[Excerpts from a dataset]
_ _ _ _
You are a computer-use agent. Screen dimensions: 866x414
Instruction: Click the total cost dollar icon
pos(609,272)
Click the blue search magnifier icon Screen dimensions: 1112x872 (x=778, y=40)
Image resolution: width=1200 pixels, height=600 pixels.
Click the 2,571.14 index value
_ _ _ _
• **Exercise objective**:
No line may be left out; the records are to be transcribed in full.

• **Task solution**:
You are a computer-use agent. Screen dimensions: 866x414
Instruction: Click the total cost dollar icon
pos(609,272)
Click the blue search magnifier icon Screen dimensions: 1112x872 (x=778, y=40)
Image resolution: width=1200 pixels, height=600 pixels.
Click the 2,571.14 index value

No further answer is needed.